Guarantor Mortgages and Borrowing Limits

Find out how much you can borrow on a guarantor mortgage and how to secure the best rate

Home Guarantor Mortgages Guarantor Mortgages And Borrowing Limits
Pete Mugleston

Author: Pete Mugleston

Mortgage Advisor, MD

Jon Nixon

Reviewer: Jon Nixon

Director of Distribution

Updated: March 15, 2024

How we reviewed this article:

Our experts continuously monitor changes in the financial space and work closely with qualified mortgage advisors for factual verification.

March 15, 2024

In this article, we’ll help you work out how much you might be able to borrow with a Guarantor and we’ll look at how a broker can help you get the best deal.

What is a guarantor mortgage?

A guarantor mortgage can help a borrower purchase a home if they have no deposit or their financial circumstances would normally put a lender off. Also known as a family-assisted mortgage, these agreements typically require a family member to act as a guarantor for the mortgage, which means they must step in to make any payments if the borrower cannot do so.

The role of the guarantor

The person acting as guarantor for you takes partial responsibility for your mortgage.
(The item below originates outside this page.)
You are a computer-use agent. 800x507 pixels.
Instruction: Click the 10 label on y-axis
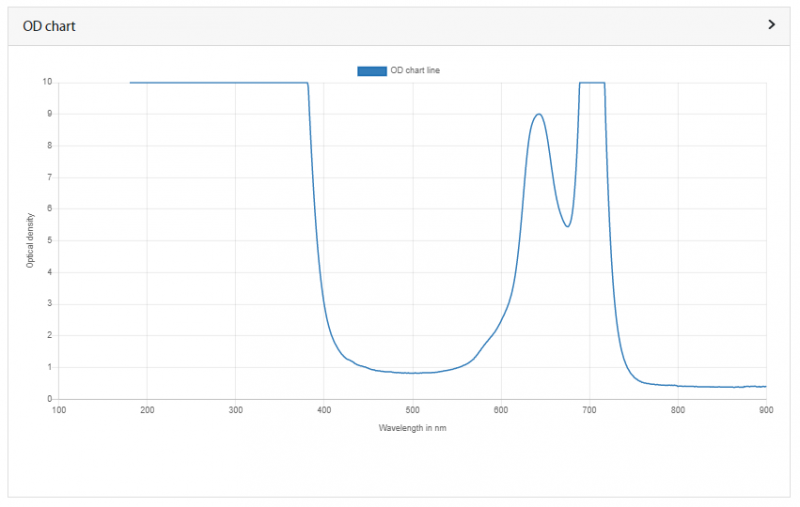click(47, 82)
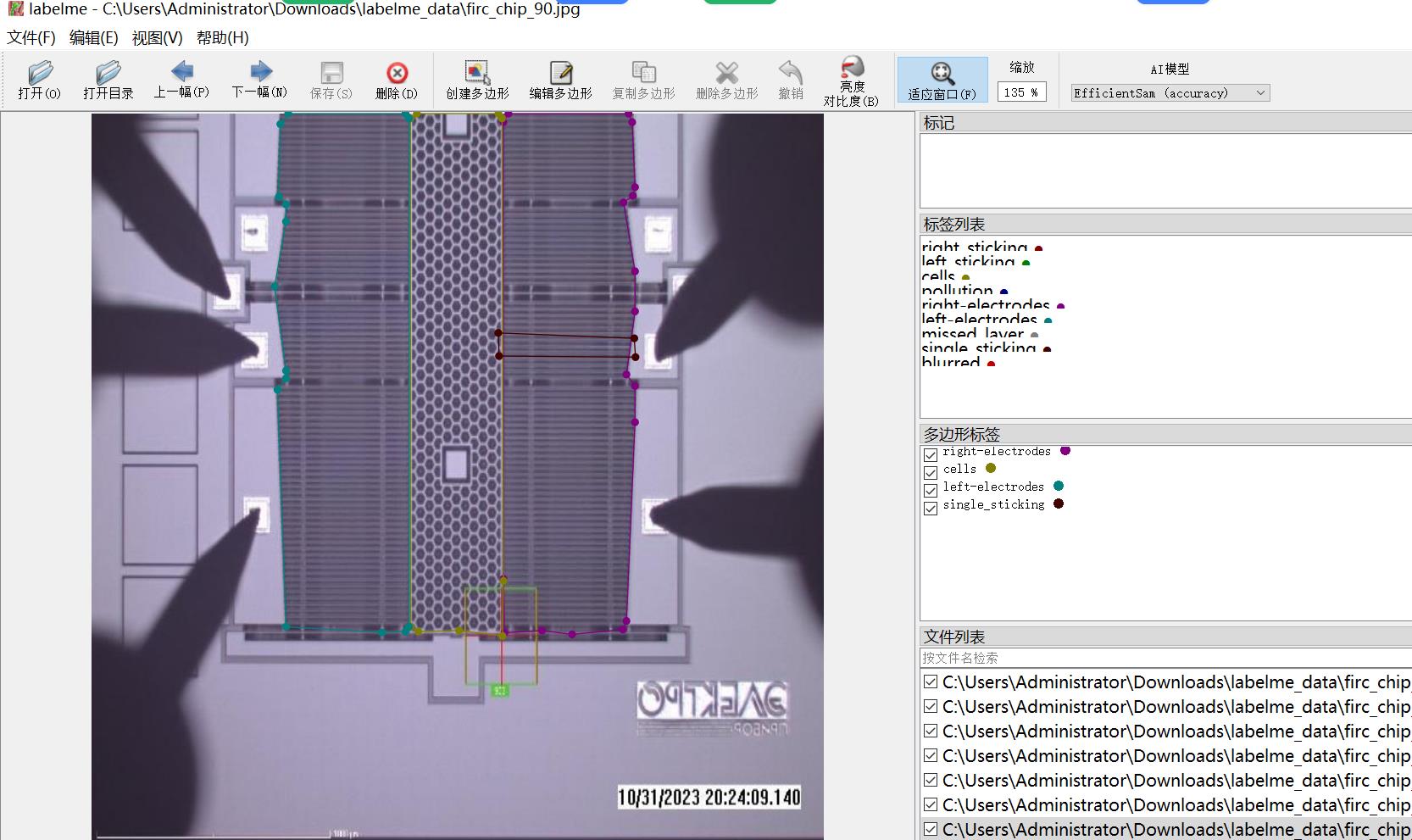
Task: Select the pollution label in label list
Action: [957, 291]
This means that they may be liable to make any mortgage payments you can’t meet. It also means they will either need to secure the home loan against a property they already own or place a lump sum into a savings account held by the lender – read on for more information about this.
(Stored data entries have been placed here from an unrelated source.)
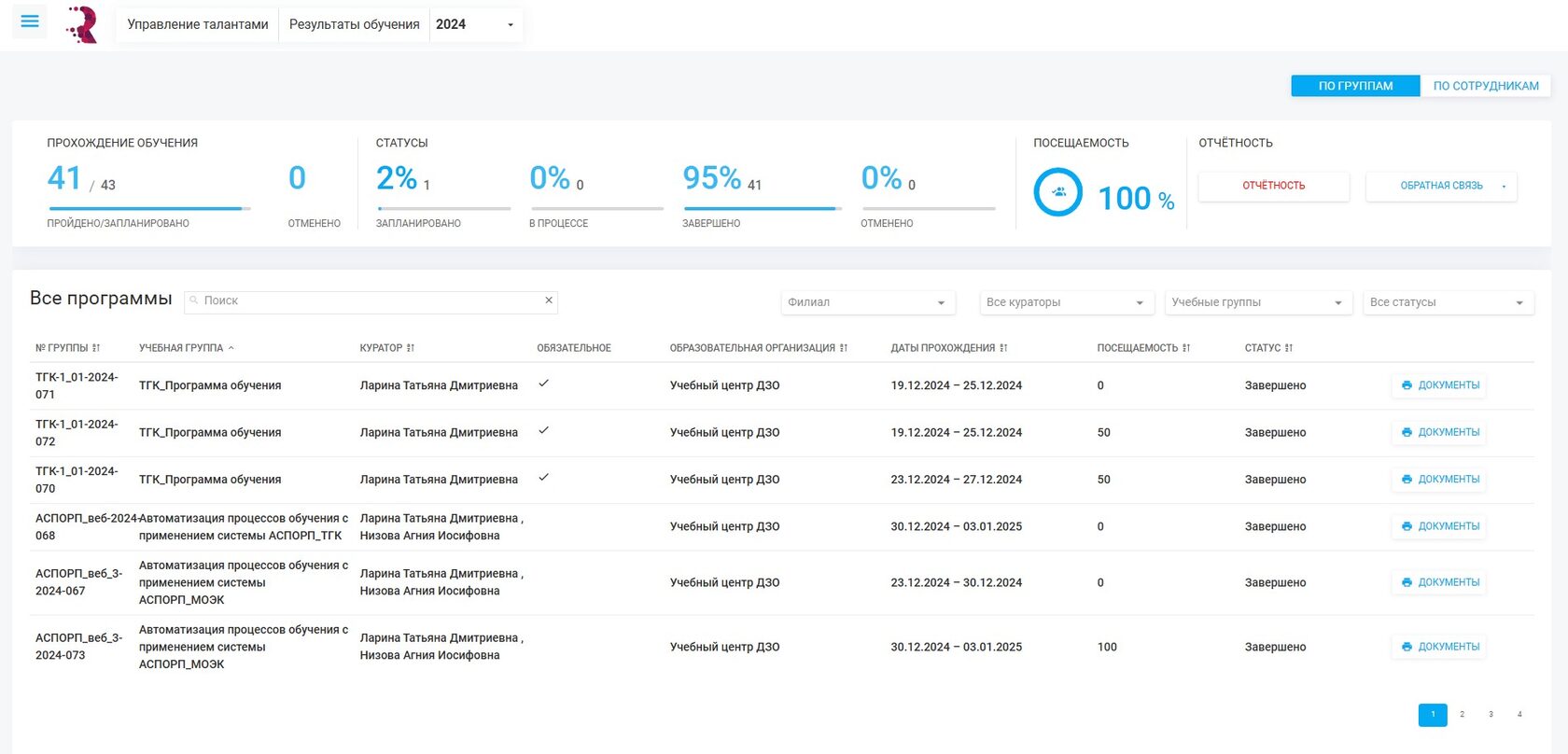The width and height of the screenshot is (1568, 754).
Task: Expand the Филиал filter dropdown
Action: [866, 302]
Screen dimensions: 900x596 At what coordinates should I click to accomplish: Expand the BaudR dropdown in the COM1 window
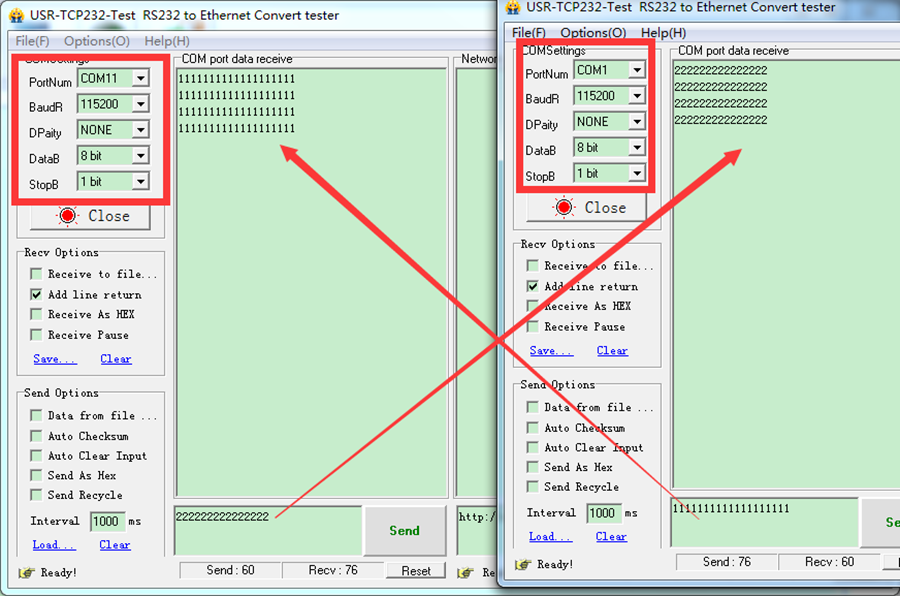tap(635, 96)
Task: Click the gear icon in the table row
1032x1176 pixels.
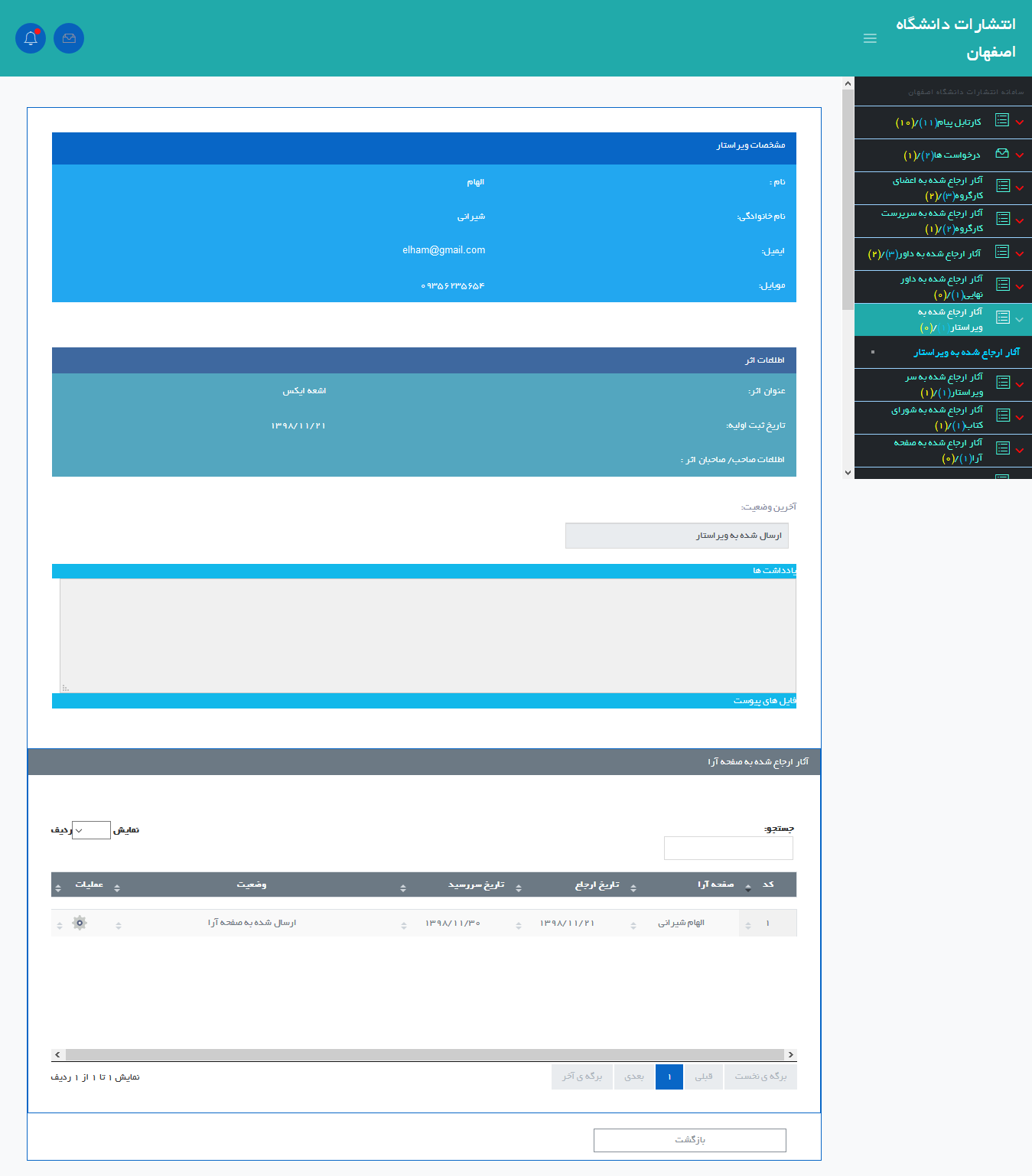Action: pos(80,923)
There are 2 types of a guarantor:

Whole loan guarantor: This is the most common. Most lenders will require the guarantor to accept responsibility by providing cover for the whole of the mortgage. This means that the parent guarantor would have to be able to prove they can afford the entirety of the loan. If a borrower requires a mortgage of 140k but can only prove to afford 110k, the guarantor would still need to have ample income to cover the whole 140k. This may not be possible for some guarantors, especially as the lender will also take into account any other outgoings such as their own mortgages and other credit commitments.

Shortfall guarantor: Rare, but a possibility with some lenders, a shortfall guarantor will be required to cover the surplus or remaining amount that the borrower can’t afford. For example, if a borrower needs a mortgage of 140k, but can only afford 110k, the guarantor would have to prove that they can afford the outstanding 30k.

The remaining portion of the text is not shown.